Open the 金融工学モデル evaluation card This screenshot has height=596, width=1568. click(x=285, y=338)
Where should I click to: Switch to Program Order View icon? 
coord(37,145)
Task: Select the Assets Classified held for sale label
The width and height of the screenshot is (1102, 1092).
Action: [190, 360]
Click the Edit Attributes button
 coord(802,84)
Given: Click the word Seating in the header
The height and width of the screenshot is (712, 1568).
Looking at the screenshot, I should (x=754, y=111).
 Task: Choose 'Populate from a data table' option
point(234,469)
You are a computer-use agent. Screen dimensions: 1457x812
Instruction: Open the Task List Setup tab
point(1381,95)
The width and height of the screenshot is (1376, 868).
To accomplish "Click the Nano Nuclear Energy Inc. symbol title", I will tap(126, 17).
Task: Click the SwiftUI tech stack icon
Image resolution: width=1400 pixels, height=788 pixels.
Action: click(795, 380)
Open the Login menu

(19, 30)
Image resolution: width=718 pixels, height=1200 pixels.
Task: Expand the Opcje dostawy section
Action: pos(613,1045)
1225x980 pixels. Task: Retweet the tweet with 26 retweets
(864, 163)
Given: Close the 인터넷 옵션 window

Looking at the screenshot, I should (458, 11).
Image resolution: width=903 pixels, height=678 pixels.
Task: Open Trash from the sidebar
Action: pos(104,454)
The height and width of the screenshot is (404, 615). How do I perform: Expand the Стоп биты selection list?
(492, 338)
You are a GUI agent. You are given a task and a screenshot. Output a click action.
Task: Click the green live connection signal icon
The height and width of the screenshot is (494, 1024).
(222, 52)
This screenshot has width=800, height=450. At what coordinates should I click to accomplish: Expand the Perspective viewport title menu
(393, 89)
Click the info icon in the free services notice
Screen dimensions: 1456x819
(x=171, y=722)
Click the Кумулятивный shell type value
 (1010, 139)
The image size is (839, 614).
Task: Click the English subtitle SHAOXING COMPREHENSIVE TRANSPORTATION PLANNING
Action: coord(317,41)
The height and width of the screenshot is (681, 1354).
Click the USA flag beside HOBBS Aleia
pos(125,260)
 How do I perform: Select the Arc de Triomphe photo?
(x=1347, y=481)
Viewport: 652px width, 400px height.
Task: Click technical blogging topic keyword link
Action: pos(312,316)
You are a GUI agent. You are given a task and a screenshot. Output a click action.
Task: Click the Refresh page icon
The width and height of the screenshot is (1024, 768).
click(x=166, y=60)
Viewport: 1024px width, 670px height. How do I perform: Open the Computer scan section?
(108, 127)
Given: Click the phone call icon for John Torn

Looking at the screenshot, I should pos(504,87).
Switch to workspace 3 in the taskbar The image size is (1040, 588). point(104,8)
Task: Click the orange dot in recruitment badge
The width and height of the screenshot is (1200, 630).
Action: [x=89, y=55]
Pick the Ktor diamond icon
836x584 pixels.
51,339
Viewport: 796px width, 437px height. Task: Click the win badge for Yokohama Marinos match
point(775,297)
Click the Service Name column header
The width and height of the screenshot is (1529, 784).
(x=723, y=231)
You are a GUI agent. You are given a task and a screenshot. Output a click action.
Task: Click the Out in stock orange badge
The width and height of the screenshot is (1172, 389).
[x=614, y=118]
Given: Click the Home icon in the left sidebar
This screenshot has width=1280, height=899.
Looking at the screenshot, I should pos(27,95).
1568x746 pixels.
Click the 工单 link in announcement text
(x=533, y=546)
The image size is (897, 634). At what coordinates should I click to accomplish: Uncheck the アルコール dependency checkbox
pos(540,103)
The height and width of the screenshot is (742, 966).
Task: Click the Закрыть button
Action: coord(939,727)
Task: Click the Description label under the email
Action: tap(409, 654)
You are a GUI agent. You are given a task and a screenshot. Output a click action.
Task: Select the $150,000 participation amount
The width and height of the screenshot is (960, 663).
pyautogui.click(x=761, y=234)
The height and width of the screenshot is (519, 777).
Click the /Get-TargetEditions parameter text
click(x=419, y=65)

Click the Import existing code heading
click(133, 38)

### Description of the task
Rewrite every line of the material above as a JSON list of strings, one string for each line, leaving out blank lines.

### Worked answer
[
  "Open the 金融工学モデル evaluation card This screenshot has height=596, width=1568. click(x=285, y=338)",
  "Where should I click to: Switch to Program Order View icon? ",
  "coord(37,145)",
  "Task: Select the Assets Classified held for sale label",
  "The width and height of the screenshot is (1102, 1092).",
  "Action: [190, 360]",
  "Click the Edit Attributes button",
  " coord(802,84)",
  "Given: Click the word Seating in the header",
  "The height and width of the screenshot is (712, 1568).",
  "Looking at the screenshot, I should (x=754, y=111).",
  " Task: Choose 'Populate from a data table' option",
  "point(234,469)",
  "You are a computer-use agent. Screen dimensions: 1457x812",
  "Instruction: Open the Task List Setup tab",
  "point(1381,95)",
  "The width and height of the screenshot is (1376, 868).",
  "To accomplish \"Click the Nano Nuclear Energy Inc. symbol title\", I will tap(126, 17).",
  "Task: Click the SwiftUI tech stack icon",
  "Image resolution: width=1400 pixels, height=788 pixels.",
  "Action: click(795, 380)",
  "Open the Login menu",
  "(19, 30)",
  "Image resolution: width=718 pixels, height=1200 pixels.",
  "Task: Expand the Opcje dostawy section",
  "Action: pos(613,1045)",
  "1225x980 pixels. Task: Retweet the tweet with 26 retweets",
  "(864, 163)",
  "Given: Close the 인터넷 옵션 window",
  "Looking at the screenshot, I should (458, 11).",
  "Image resolution: width=903 pixels, height=678 pixels.",
  "Task: Open Trash from the sidebar",
  "Action: pos(104,454)",
  "The height and width of the screenshot is (404, 615). How do I perform: Expand the Стоп биты selection list?",
  "(492, 338)",
  "You are a GUI agent. You are given a task and a screenshot. Output a click action.",
  "Task: Click the green live connection signal icon",
  "The height and width of the screenshot is (494, 1024).",
  "(222, 52)",
  "This screenshot has width=800, height=450. At what coordinates should I click to accomplish: Expand the Perspective viewport title menu",
  "(393, 89)",
  "Click the info icon in the free services notice",
  "Screen dimensions: 1456x819",
  "(x=171, y=722)",
  "Click the Кумулятивный shell type value",
  " (1010, 139)",
  "The image size is (839, 614).",
  "Task: Click the English subtitle SHAOXING COMPREHENSIVE TRANSPORTATION PLANNING",
  "Action: coord(317,41)",
  "The height and width of the screenshot is (681, 1354).",
  "Click the USA flag beside HOBBS Aleia",
  "pos(125,260)",
  " How do I perform: Select the Arc de Triomphe photo?",
  "(x=1347, y=481)",
  "Viewport: 652px width, 400px height.",
  "Task: Click technical blogging topic keyword link",
  "Action: pos(312,316)",
  "You are a GUI agent. You are given a task and a screenshot. Output a click action.",
  "Task: Click the Refresh page icon",
  "The width and height of the screenshot is (1024, 768).",
  "click(x=166, y=60)",
  "Viewport: 1024px width, 670px height. How do I perform: Open the Computer scan section?",
  "(108, 127)",
  "Given: Click the phone call icon for John Torn",
  "Looking at the screenshot, I should pos(504,87).",
  "Switch to workspace 3 in the taskbar The image size is (1040, 588). point(104,8)",
  "Task: Click the orange dot in recruitment badge",
  "The width and height of the screenshot is (1200, 630).",
  "Action: [x=89, y=55]",
  "Pick the Ktor diamond icon",
  "836x584 pixels.",
  "51,339",
  "Viewport: 796px width, 437px height. Task: Click the win badge for Yokohama Marinos match",
  "point(775,297)",
  "Click the Service Name column header",
  "The width and height of the screenshot is (1529, 784).",
  "(x=723, y=231)",
  "You are a GUI agent. You are given a task and a screenshot. Output a click action.",
  "Task: Click the Out in stock orange badge",
  "The width and height of the screenshot is (1172, 389).",
  "[x=614, y=118]",
  "Given: Click the Home icon in the left sidebar",
  "This screenshot has width=1280, height=899.",
  "Looking at the screenshot, I should pos(27,95).",
  "1568x746 pixels.",
  "Click the 工单 link in announcement text",
  "(x=533, y=546)",
  "The image size is (897, 634). At what coordinates should I click to accomplish: Uncheck the アルコール dependency checkbox",
  "pos(540,103)",
  "The height and width of the screenshot is (742, 966).",
  "Task: Click the Закрыть button",
  "Action: coord(939,727)",
  "Task: Click the Description label under the email",
  "Action: tap(409, 654)",
  "You are a GUI agent. You are given a task and a screenshot. Output a click action.",
  "Task: Select the $150,000 participation amount",
  "The width and height of the screenshot is (960, 663).",
  "pyautogui.click(x=761, y=234)",
  "The height and width of the screenshot is (519, 777).",
  "Click the /Get-TargetEditions parameter text",
  "click(x=419, y=65)",
  "Click the Import existing code heading",
  "click(133, 38)"
]